Will marriage change to support the rights of same-sex couples?
Up until 1974 same-sex intimacy was a crime in California.
In 1977, the California Civil Code is amended to define marriage as "a personal relation arising out of a civil contract between a man and a woman, to which the consent of the parties capable of making that contract is necessary."
There wasn't a single law recognizing the relationships of same-sex couples until 1984 when the Berkeley School District passed the first one.
Dianne Feinstein, mayor of San Francisco at the time, vetoed an early version of a domestic-partner law in 1982 under intense pressure from the Catholic Church. It was not until 1990 and on its fifth attempt that San Francisco finally passed a domestic-partner law.
In 2000, Proposition 22 passed by 61% to 39%. It added a one-sentence section to the Family Code explicitly defining the union of a man and a woman as the only valid or recognizable form of marriage in the State of California.
The State of California passed in 2003 the first comprehensive domestic partner policy in the United States that was created by a legislature without court intervention. The policy went into effect in 2005.

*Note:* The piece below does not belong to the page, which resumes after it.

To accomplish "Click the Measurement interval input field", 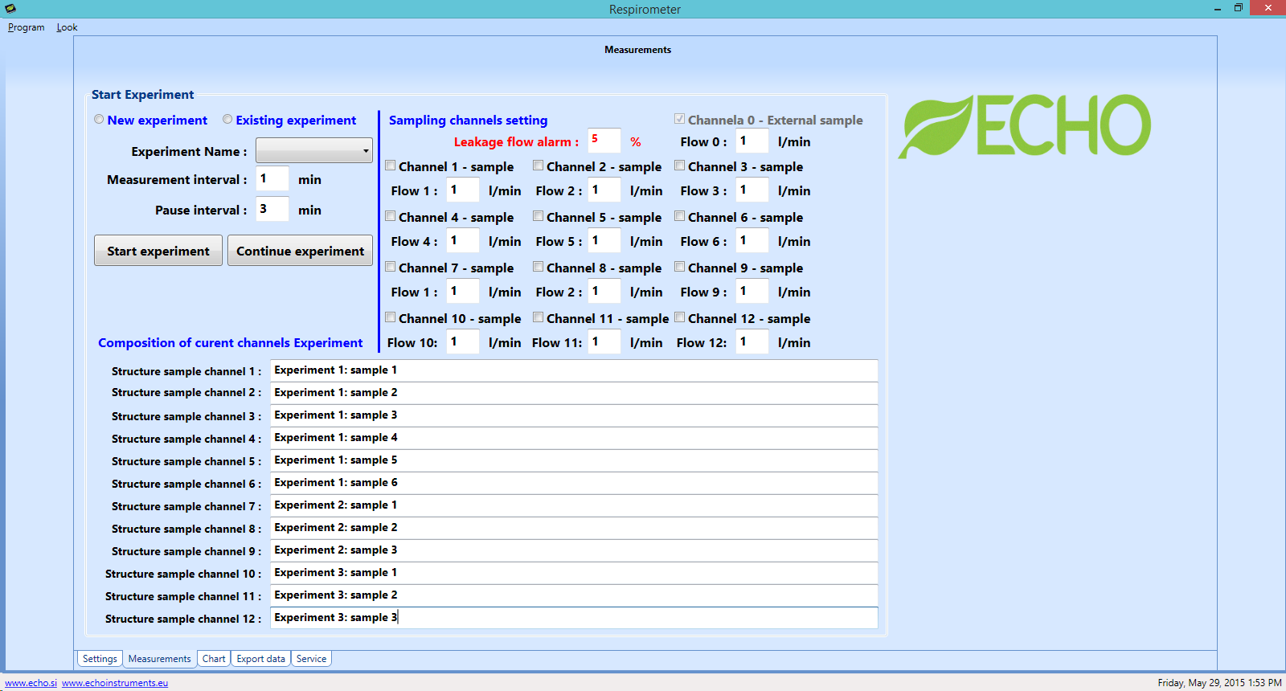I will [x=272, y=179].
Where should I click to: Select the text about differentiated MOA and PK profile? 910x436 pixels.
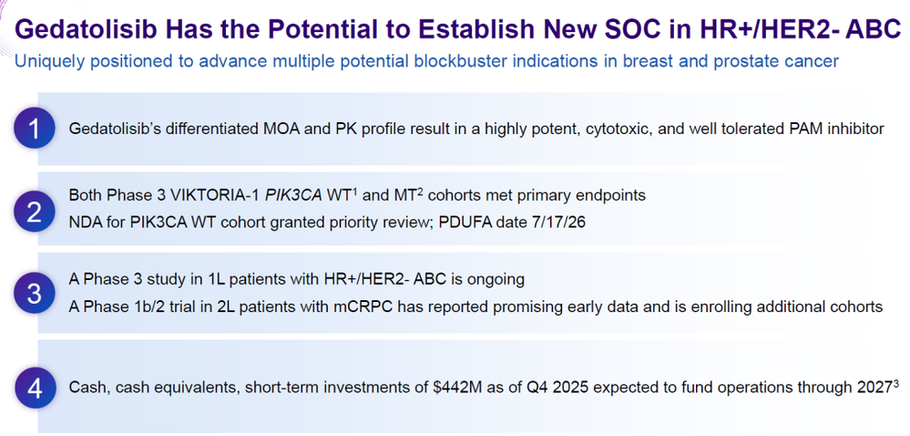pyautogui.click(x=476, y=129)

In 2005 and 2007, the California legislature passed a same-sex marriage bill. Both times Governor Schwarzenegger vetoed it.
Then in May of 2008, California Supreme Court struck down the state's ban on same-sex marriage (Proposition 22) , saying sexual orientation, like race or gender, "does not constitute a legitimate basis upon which to deny or withhold legal rights."

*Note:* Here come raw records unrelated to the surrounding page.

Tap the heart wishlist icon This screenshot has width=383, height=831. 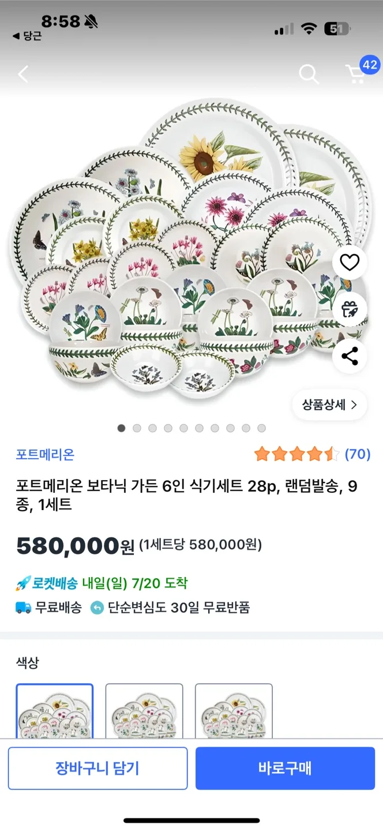[x=350, y=263]
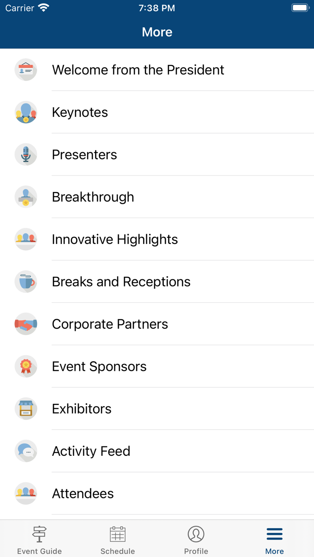Switch to the Profile tab
This screenshot has width=314, height=557.
[196, 538]
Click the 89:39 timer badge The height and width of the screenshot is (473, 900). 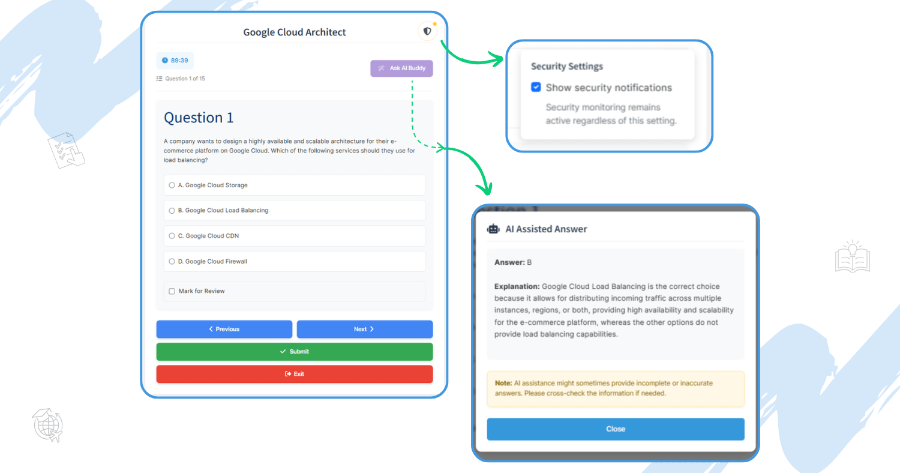pyautogui.click(x=175, y=61)
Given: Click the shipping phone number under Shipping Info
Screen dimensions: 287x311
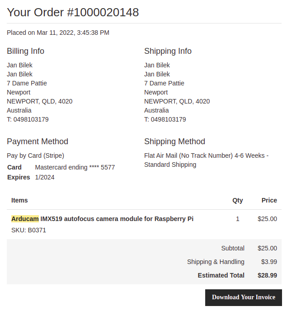Looking at the screenshot, I should [168, 119].
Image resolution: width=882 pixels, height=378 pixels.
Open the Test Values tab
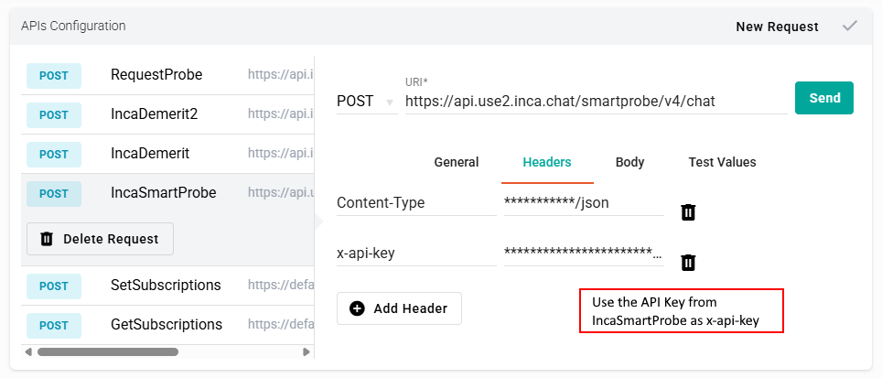(722, 162)
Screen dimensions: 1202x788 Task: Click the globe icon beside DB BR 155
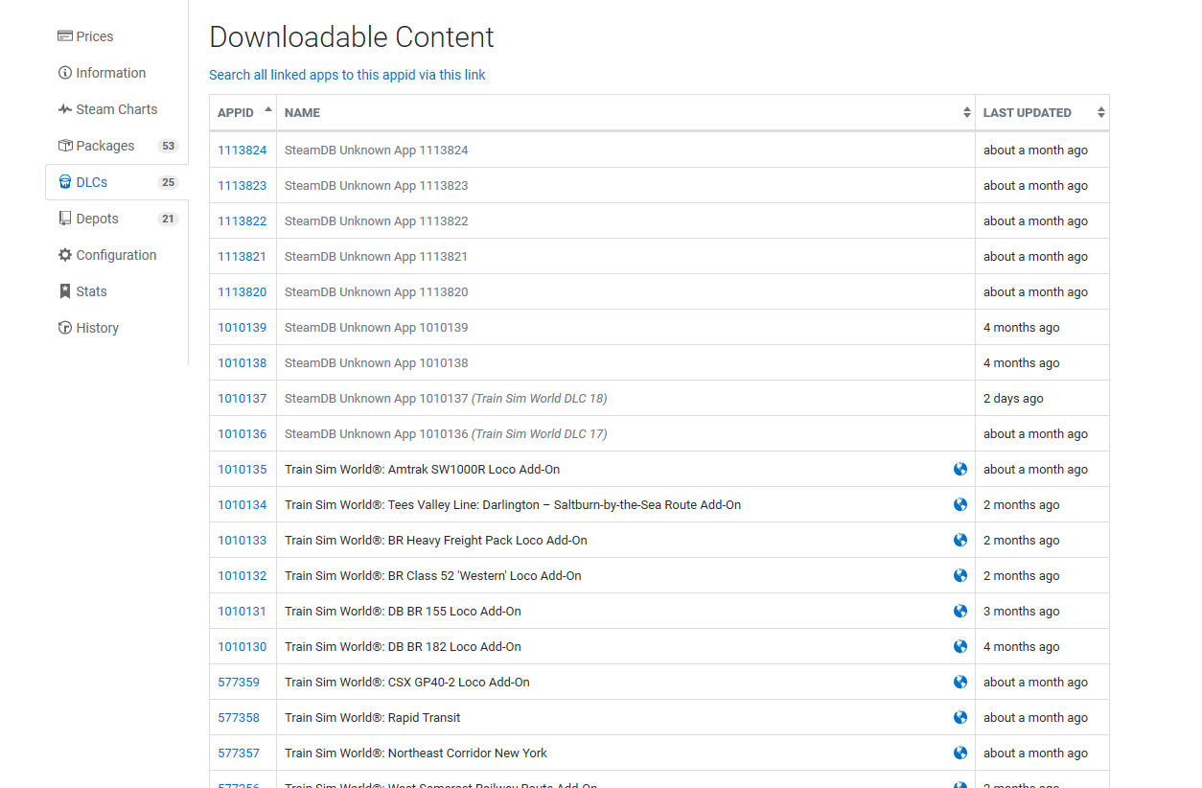tap(960, 611)
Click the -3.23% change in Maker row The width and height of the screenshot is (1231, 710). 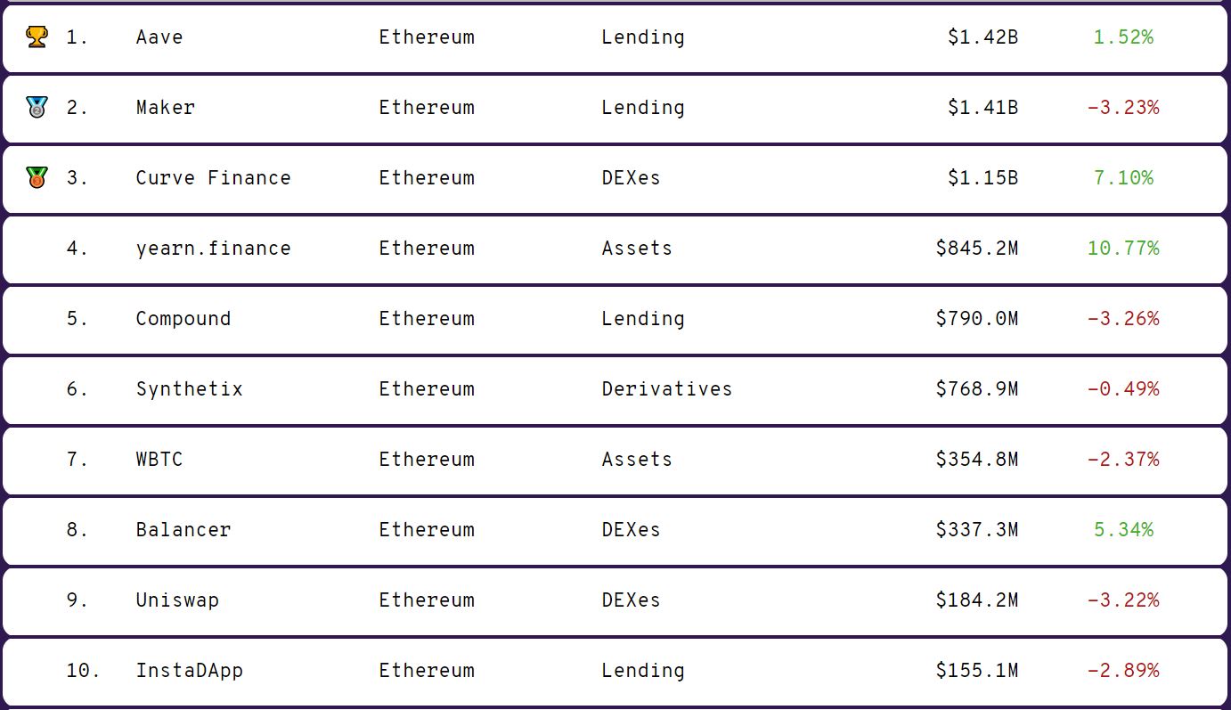click(1123, 108)
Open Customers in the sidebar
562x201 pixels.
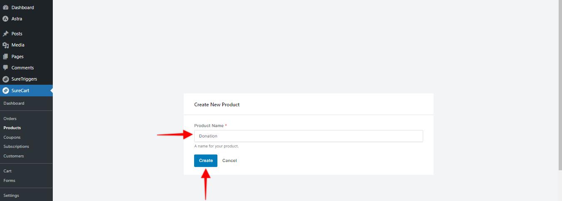point(14,156)
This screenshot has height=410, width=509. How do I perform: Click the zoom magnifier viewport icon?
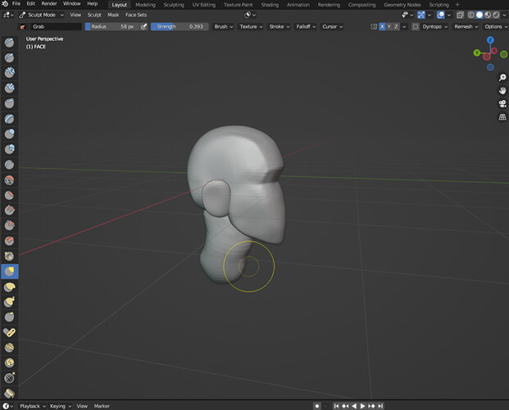502,77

Meanwhile more than 18,000 same-sex couples were married in California between June 17 and November 4, 2008.
In 2008, Proposition 8 qualified for the fall election. Fueled by misinformation, distortions and lies, millions of voters said YES to bigotry, YES to discrimination, YES to second-class status for same-sex couples. The proposition was heavily funded by the Mormon and Catholic Churches. It passed with by small majority of 52.5% and was the most expensive proposition on any ballot with over $85 million spent by both sides. The proposition changed the California constitution to eliminate the right of same-sex couples to marry in California. A new section is added stating "only marriage between a man and a woman is valid or recognized in California."

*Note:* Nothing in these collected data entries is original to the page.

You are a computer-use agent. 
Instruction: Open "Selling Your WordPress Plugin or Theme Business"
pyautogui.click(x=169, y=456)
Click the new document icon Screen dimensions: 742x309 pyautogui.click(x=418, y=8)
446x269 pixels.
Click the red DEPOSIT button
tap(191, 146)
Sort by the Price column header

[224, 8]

2009: California Supreme Court upheld Proposition 8, constitutionally defining marriage between a man and a woman, but rules that previously officiated same-sex marriages shall remain valid.
2010: U.S. District Court of Northern California declared that Proposition 8 violates due process and Equal Protection clauses in the U.S. Constitution. Supporters of the proposition appeal to the United States Court of Appeals for the Ninth Circuit.
2012: Federal Court of Appeals for the Ninth Circuit ruled 2-1 that Proposition 8, violates the Equal Protection Clause of the United States Constitution. Judge Stephen Reinhardt wrote in the decision, “Proposition 8 serves no purpose, and has no effect, other than to lessen the status and human dignity of gay men and lesbians in California."
The case is now one step closer to US Supreme Court.
1 comment:
This is a good well researched article. I thought that California was more progressive. Perhaps the way to look at it is that Proposition 8 is but a temporary setback. Sometimes setbacks turn out to be the best thing that could have happened. Keep at it.